(Stored items)
◆ ◆ ◆ ◆ ◆
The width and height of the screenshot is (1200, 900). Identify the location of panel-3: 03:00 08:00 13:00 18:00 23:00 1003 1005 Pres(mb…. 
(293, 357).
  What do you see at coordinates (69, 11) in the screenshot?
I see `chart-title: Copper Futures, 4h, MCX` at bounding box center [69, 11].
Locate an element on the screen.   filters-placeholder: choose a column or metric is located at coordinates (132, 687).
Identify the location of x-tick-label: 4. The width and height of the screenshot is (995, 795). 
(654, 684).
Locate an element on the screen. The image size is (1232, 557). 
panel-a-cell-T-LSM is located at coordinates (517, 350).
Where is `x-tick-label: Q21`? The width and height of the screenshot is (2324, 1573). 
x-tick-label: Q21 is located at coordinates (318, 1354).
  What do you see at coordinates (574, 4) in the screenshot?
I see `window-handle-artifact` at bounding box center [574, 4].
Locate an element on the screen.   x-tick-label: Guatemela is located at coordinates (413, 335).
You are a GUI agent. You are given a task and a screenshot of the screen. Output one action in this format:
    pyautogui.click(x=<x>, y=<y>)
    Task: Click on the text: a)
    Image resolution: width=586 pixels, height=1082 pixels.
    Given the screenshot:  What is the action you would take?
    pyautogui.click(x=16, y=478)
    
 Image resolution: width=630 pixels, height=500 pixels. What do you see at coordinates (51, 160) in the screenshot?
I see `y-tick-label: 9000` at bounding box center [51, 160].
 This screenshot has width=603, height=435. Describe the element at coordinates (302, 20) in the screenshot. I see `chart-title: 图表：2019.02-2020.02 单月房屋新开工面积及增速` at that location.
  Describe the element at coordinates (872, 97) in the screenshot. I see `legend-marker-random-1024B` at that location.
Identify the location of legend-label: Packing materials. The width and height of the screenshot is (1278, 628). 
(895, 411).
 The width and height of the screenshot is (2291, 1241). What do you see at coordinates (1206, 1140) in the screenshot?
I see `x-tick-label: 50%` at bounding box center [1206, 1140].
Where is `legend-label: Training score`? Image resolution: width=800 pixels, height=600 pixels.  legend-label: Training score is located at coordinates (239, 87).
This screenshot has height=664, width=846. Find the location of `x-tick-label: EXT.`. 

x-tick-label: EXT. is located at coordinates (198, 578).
◆ ◆ ◆ ◆ ◆
• _Requirement_
Rewrite the items above with each "Locate an element" changed to "Find an element", leaving everything else the same.

• _Answer area_
The width and height of the screenshot is (1200, 900). Identify the location of panel-3: 03:00 08:00 13:00 18:00 23:00 1003 1005 Pres(mb…. 
(293, 357).
  What do you see at coordinates (69, 11) in the screenshot?
I see `chart-title: Copper Futures, 4h, MCX` at bounding box center [69, 11].
Find an element on the screen.   filters-placeholder: choose a column or metric is located at coordinates (132, 687).
Identify the location of x-tick-label: 4. The width and height of the screenshot is (995, 795). 
(654, 684).
Find an element on the screen. The image size is (1232, 557). 
panel-a-cell-T-LSM is located at coordinates (517, 350).
Where is `x-tick-label: Q21`? The width and height of the screenshot is (2324, 1573). 
x-tick-label: Q21 is located at coordinates (318, 1354).
  What do you see at coordinates (574, 4) in the screenshot?
I see `window-handle-artifact` at bounding box center [574, 4].
Find an element on the screen.   x-tick-label: Guatemela is located at coordinates (413, 335).
You are a GUI agent. You are given a task and a screenshot of the screen. Output one action in this format:
    pyautogui.click(x=<x>, y=<y>)
    Task: Click on the text: a)
    Image resolution: width=586 pixels, height=1082 pixels.
    Given the screenshot:  What is the action you would take?
    pyautogui.click(x=16, y=478)
    
 Image resolution: width=630 pixels, height=500 pixels. What do you see at coordinates (51, 160) in the screenshot?
I see `y-tick-label: 9000` at bounding box center [51, 160].
 This screenshot has width=603, height=435. Describe the element at coordinates (302, 20) in the screenshot. I see `chart-title: 图表：2019.02-2020.02 单月房屋新开工面积及增速` at that location.
  Describe the element at coordinates (872, 97) in the screenshot. I see `legend-marker-random-1024B` at that location.
Identify the location of legend-label: Packing materials. The width and height of the screenshot is (1278, 628). 
(895, 411).
 The width and height of the screenshot is (2291, 1241). What do you see at coordinates (1206, 1140) in the screenshot?
I see `x-tick-label: 50%` at bounding box center [1206, 1140].
Where is `legend-label: Training score`? Image resolution: width=800 pixels, height=600 pixels.  legend-label: Training score is located at coordinates (239, 87).
This screenshot has height=664, width=846. Find the location of `x-tick-label: EXT.`. 

x-tick-label: EXT. is located at coordinates (198, 578).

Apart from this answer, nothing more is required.